Machine Learning Denoising

Machine Learning has had years of literature focused on denoising. While it may have started as a solution to the problem of classifying noisy text [Gallinari et al. 1987] [G. Mixon et al. 2018], eventually the problem domain was expanded on to include more computer graphics focused problems such as denoising monte-carlo path traced images [Khademi Kalantari et al. 2013] [Bako et al. 2017] [Vogels et al. 2018] [Laine et al. 2019], real time ray tracing denoising [Khademi Kalantari et al. 2015] [R. Alla Chaitanya et al. 2017], improving ray tracing sampling [Hasselgren et al. 2020] [Muller et al. 2021], general image reconstruction [Mildenhall et al. 2017] [Lehtinen et al. 2018], and upscaling images while maintaining detail through super-resolution/super-sampling [Dong et al. 2015] [Ledig et al. 2016] [Wang et al. 2018] [Xiao et al. 2020].

Industry leaders such as Intel and NVIDIA have sponsored research in machine learning based denoisers, Intel Open Image Denoise and the NVIDIA Optix Autoencoder both use a denoising autoencoder to denoise images to great success.

The difficulty in using these lies in their computational cost. Without dedicated hardware or trade offs in quality and performance, it's is difficult to achieve real time high quality denoising using autoencoders.

Thus there's been research in the area of algorithmic techniques to denoise images in real time using spherical harmonics to encode low frequency data, guided filters to blur while avoiding sharp changes in normals or albedo information, and spatio-temporal reprojection to reuse data that isn't view dependent such as global illumination or shadows. [Schied et al. 2019]

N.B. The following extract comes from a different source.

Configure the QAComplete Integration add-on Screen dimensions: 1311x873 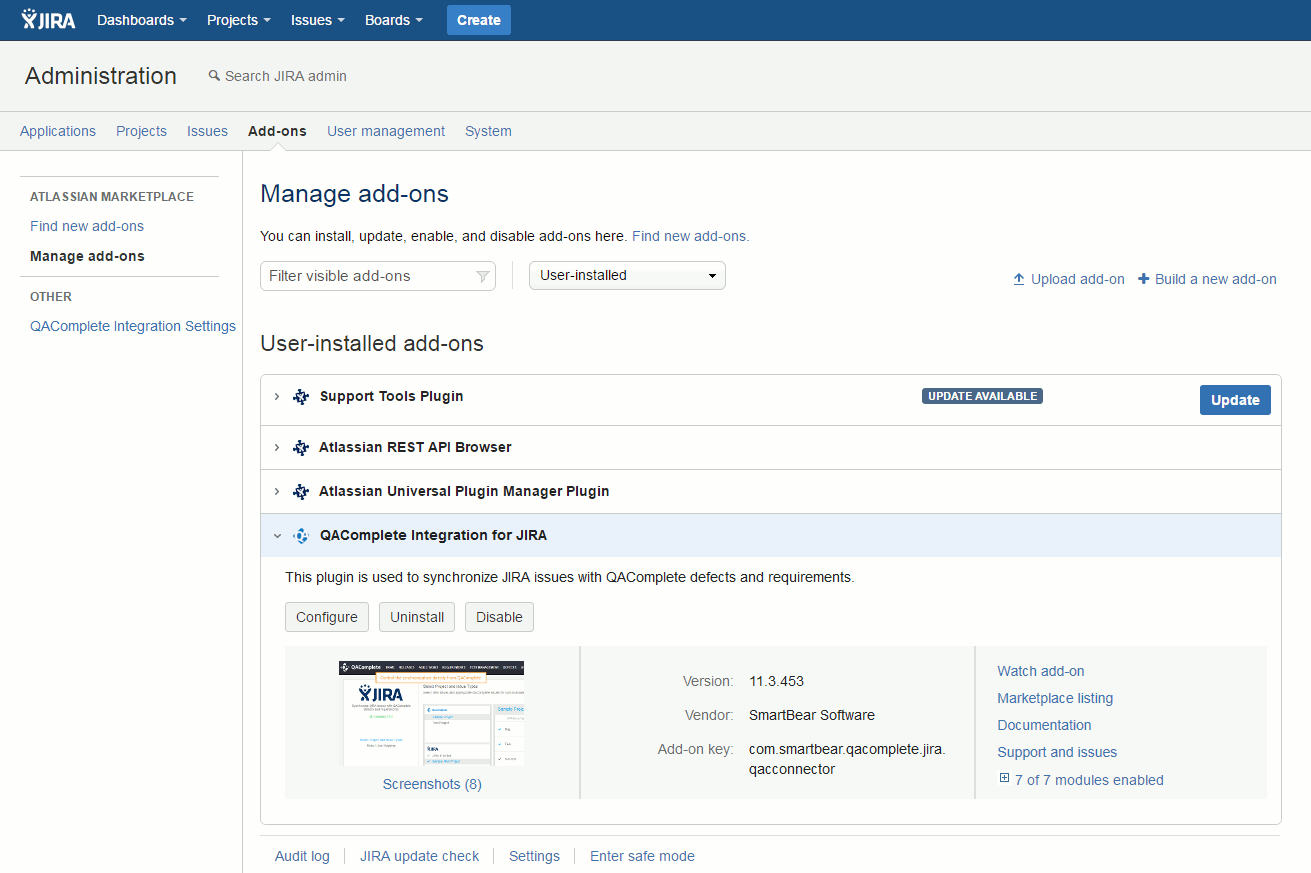326,617
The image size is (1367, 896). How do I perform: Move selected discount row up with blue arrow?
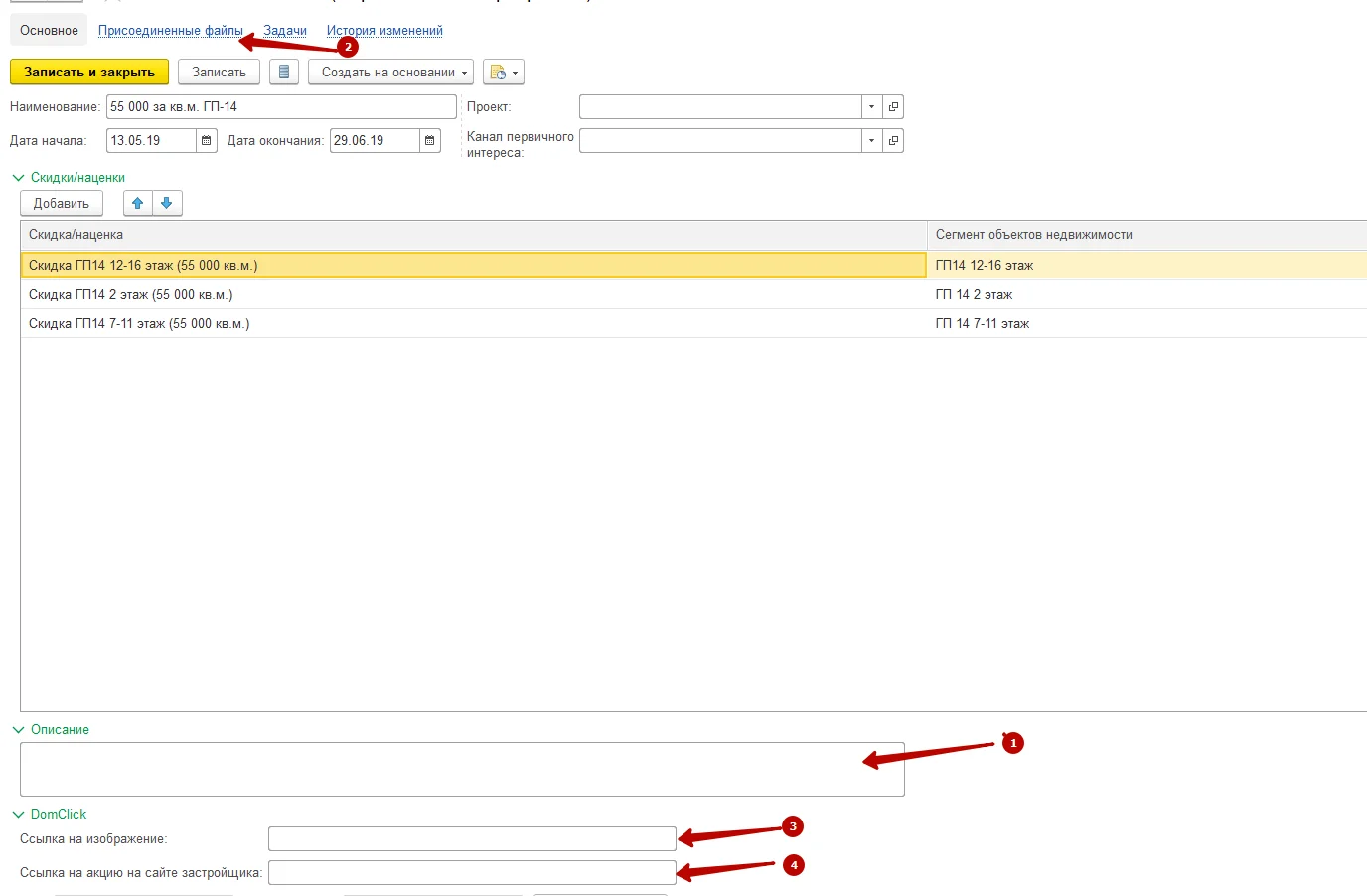[138, 203]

You can find more information about these techniques in my post on Realtime Ray Tracing Denoising.

1spp Input	Optix
Ground Truth (10K spp)	OIDN

There's even ways of combining these two methods, with [Hasselgren et al. 2020] using spatio-temporal methods to feed a sample map estimator network to help dictate how many rays a renderer should dispatch. This helps solve the issue of denoising salt/peppering highlights/shadows in real time. It's also possible to use a different denoising scheme depending on the number of samples in your input such as in [Meng et al. 2020] where 64 spp images were used as input for one of their networks.

Nevertheless It's clear that with images with little history information or with sparse low frequency information, using machine learning results in significantly better quality outputs than algorithmic alternatives such as A-SVGF or custom implementations such as Quake 2/Minecraft RTX's use of split output buffers, upscaling, and spherical harmonics encoding for low frequency data.

It's likely that neural network based denoising solutions will either replace algorithmic techniques or the two will be used in tandem depending on user requirements.

We'll be reviewing machine learning techniques for denoising monte-carlo images, and looking at the state of the art in this area of research.

Autoencoders

Autoencoder Diagram

An Autoencoder is a neural network that is trained to attempt to imperfectly copy its input to its output. A Denoising Autoencoder take one step further from copying, attempting to learn how to undo the corruption of its input. [Goodfellow et al. 2016]

[R. Alla Chaitanya et al. 2017] makes use of a noisy LDR input, 3 component signed normals, depth, and roughness to train the autoencoder, with its lack of an albedo channel most likely the cause of its weakness in estimating the final color of its output. More recent techniques such as Intel Open Image Denoise and NVIDIA Optix using a noisy HDR input, 3 component signed normals, and albedo.


Comparison of an autoencoder trained without and with a GAN by Xu et al. Note sharpness on right.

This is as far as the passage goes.